- Theatrical release poster
- Directed by: Bryce Leavitt Marah Strauch
- Produced by: Richard Valenzuela Bryce Leavitt Tyler Measom Marah Strauch
- Starring: Joe Jennings
- Cinematography: Tony Johansson
- Edited by: Eric Bruggemann J. Davis
- Music by: Brooke Blair Will Blair
- Release date: September 6, 2024 (TIFF);
- Running time: 98 minutes
- Country: United States
- Language: English

= Space Cowboy (film) =

2024 documentary film

Space Cowboy is a 2024 American documentary film which explores the career of Joe Jennings, a pioneer of skydiving cinematography. It is directed and produced by Bryce Leavitt and Marah Strauch.

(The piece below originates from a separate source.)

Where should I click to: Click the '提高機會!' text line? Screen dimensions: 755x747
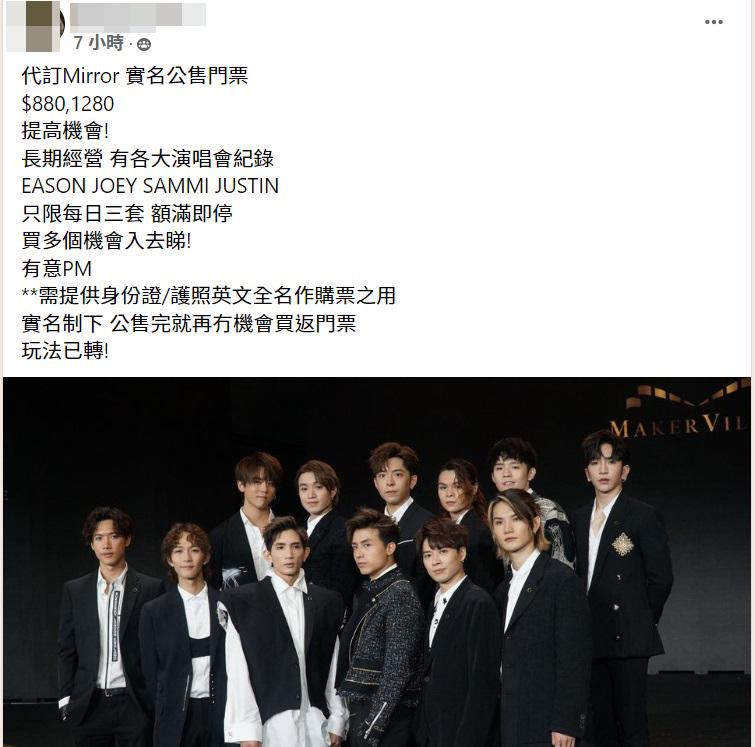click(x=65, y=131)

It premiered at the 2024 Toronto International Film Festival.

==Reception==

Alison Foreman of IndieWire gave the film an A− and wrote, "A documentary that will make you laugh, cry, and maybe even want to jump out of a plane, Strauch and Leavitt's work is a must-see (even if it isn't exactly breaking the mold on the documentary format) and this story is one you should know. Kind, caring, and plummeting to Earth like the rest of us, Joe Jennings is the hero that will remind you to save yourself."